Andrew menggeleng "Tidak, aku baik-baik saja. Sudah kau ikuti saja aku" perintah Andrew memutuskan keingintahuan temannya.


"Baiklah. Terserah padamu saja, bos" kata Fernandes putus asa.


Dia menyandarkan tubuhnya di kursi mobil itu perlahan. Begitupun Andrew...






@@@




Seorang perawat keluar dari ruangan gadis malang tersebut. Andrew dan Fernandes masuk setelahnya.


Fernandes yang tak tahu menahu dengan apa yang terjadi, terlihat bingung berputar di sekitar ruangan. Andrew tak menghiraukan kebingungan pria itu sama sekali.

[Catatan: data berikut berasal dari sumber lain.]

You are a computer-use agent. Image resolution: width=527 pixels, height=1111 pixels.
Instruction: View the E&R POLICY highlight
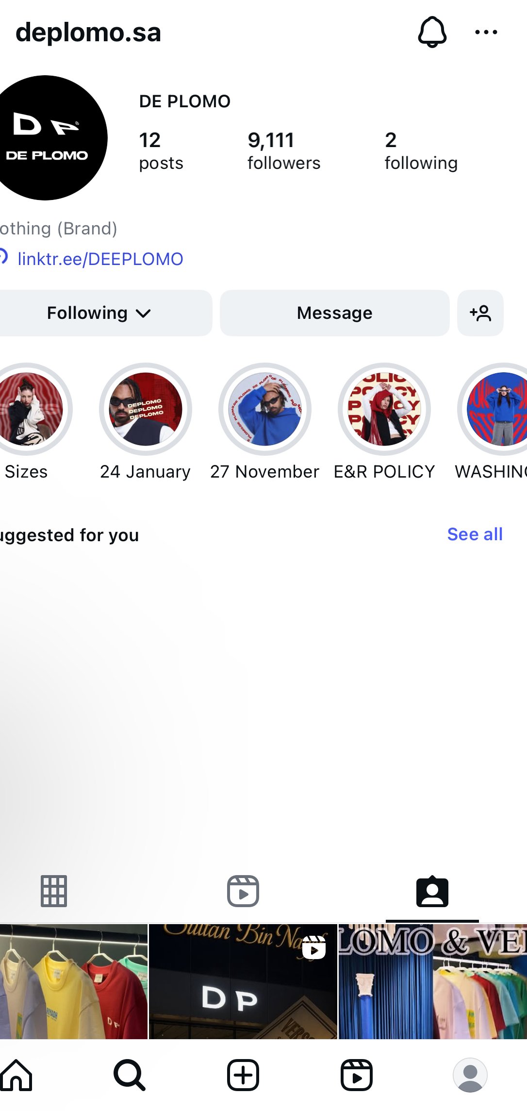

Langkah mereka berhenti tatkala kaki baru saja masuk ke ruangan itu. Keduanya melihat gadis malang itu sedang duduk di atas tempat tidurnya dan melayangkan pandangannya keluar jendela.


Tatapan yang sangat kesepian. Matanya menerawang ke awan jauh nan putih di atas sana.


Kedua pria itu saling berpandangan. Lalu Andrew memberi kode kepada Fernandes untuk tetap berdiri di tempatnya.


Ada apa ini? Siapa gadis ini?


Bathin Fernandes sangat penasaran melihat wajah temannya yang tampak sangat mencemaskan gadis itu...


Andrew mendekat perlahan ke tempat tidur gadis itu. Gadis itu diam saja, seperti tak mendengar kehadiran Andrew dan Fernandes.


"Selamat siang nona, bagaimana kabarmu?" sapa Andrew lembut.


Mendengar sapaan, perlahan gadis itu menoleh ke arah Andrew!


WOOOOOOOWWWW ....CANTIK SEKALIII!!!!


Betapa terkejutnya Fernandes saat melihat wajah gadis itu. Dia tercengang bengong memandangi kecantikan gadis malang tersebut. Dia tak menyangka sebelumnya!


HHHMMM, ANDREW...
KAU MULAI BERMAIN API RUPANYA!!


"EHEEHHMMM!!" Andrew berdehem mengetahui temannya terpana.


Fernandes menjadi salah tingkah sendiri karenanya. Dia pura-pura mengelilingi ruangan itu sambil sesekali melirik ke arah sang gadis.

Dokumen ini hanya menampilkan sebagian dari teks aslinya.